Interview im Südkurier

In der Zeitung Südkurier gibt es eine Serie von Interviews mit Leuten aus der Region, und sie nennt sich  „Auf einen Kaffee mit“.

Am 4. 11. 2013 ist dieses Interview im Südkurier mit mir erschienen, der Anlass war mein Verkauf der Firma Radweg-Reisen.

Artikel im Südkurier

 

Herr Eich, Sie haben mit Radweg-Reisen gerade eine sehr erfolgreiche Firma verkauft. Wie fühlt sich das an?

Das weiß ich noch nicht so genau.
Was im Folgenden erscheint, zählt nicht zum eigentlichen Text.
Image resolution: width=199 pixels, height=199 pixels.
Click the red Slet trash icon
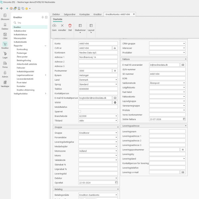(70, 26)
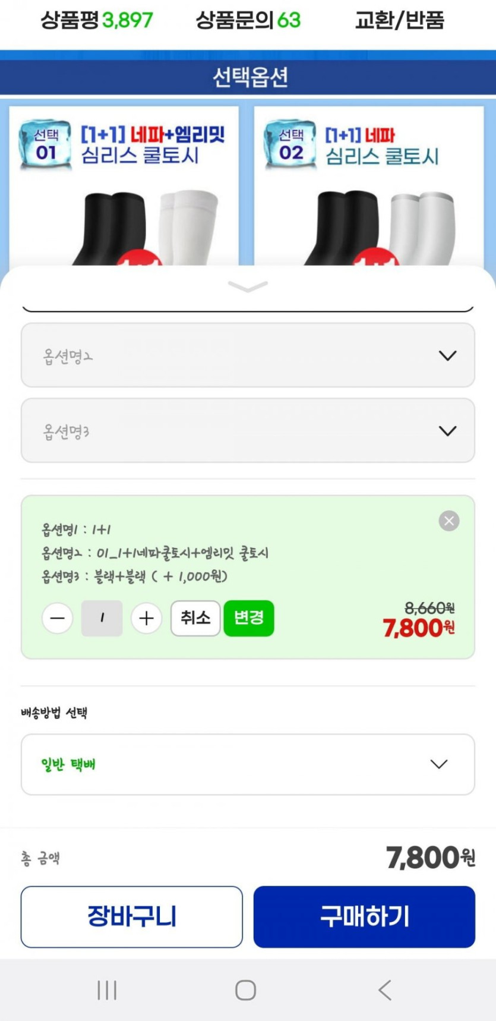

Das Unternehmen war zwölf Jahre lang eines meiner Hauptstandbeine, aber es hat angefangen mich zu langweilen, weil ich viel lieber Dinge aufbaue. Den Geschäftsführerposten hatte ich schon vor drei Jahren abgegeben. Das war der erste Schritt für mich –Abstand zu gewinnen und die Firma eigenständig laufen zu lassen. Jetzt bin ich ganz davon los. Das gibt mir Platz für neue Projekte, neue Begeisterung für andere Sachen, und das ist erst mal richtig gut. Ich war bis vor Kurzem in Namibia und bin, wie so oft, früher von der Reise zurückgekehrt. Ich konnte es nicht aushalten, nicht daheim zu sein und die ganzen Projekte und Ideen, die ich gerade habe, umzusetzen.

Ist das nicht ziemlich anstrengend, nie zur Ruhe zu kommen und immer vorwärts zu drängen?

Es kommt darauf an, auf welchen Bereich des Lebens man es bezieht. Im Berufsleben bin ich ziemlich ungeduldig, weil ich Neues aufbauen möchte. Dasselbe würde ich nicht über mein Privatleben sagen wollen, das wäre tatsächlich sehr anstrengend.

Sie haben von acht Firmen vier verkauft. Das heißt, immer wenn es gerade gut läuft, wird es zu langweilig?

Wenn es von alleine läuft. Ich habe noch nie versucht, in einer meiner Firmen zu arbeiten, sondern immer nur an der Firma. Das heißt, wenn sie gut läuft, ist das Ziel erreicht.

Dann habe ich mir oder der Welt bewiesen, dass dieses Projekt selbstständig existieren kann, und dann braucht es mich nicht mehr. Mein Wunschjob in meinen eigenen Firmen war immer nur, Zukunftsminister zu sein.

Was erwächst daraus?

Neues. Ich denke nicht an heute und morgen, sondern nur an übermorgen. Ich liebe es, durch die Welt zu gehen und vom Konjunktiv in den Indikativ zu kommen, von ‚man müsste doch, man sollte endlich‘ in das wirkliche Umsetzen.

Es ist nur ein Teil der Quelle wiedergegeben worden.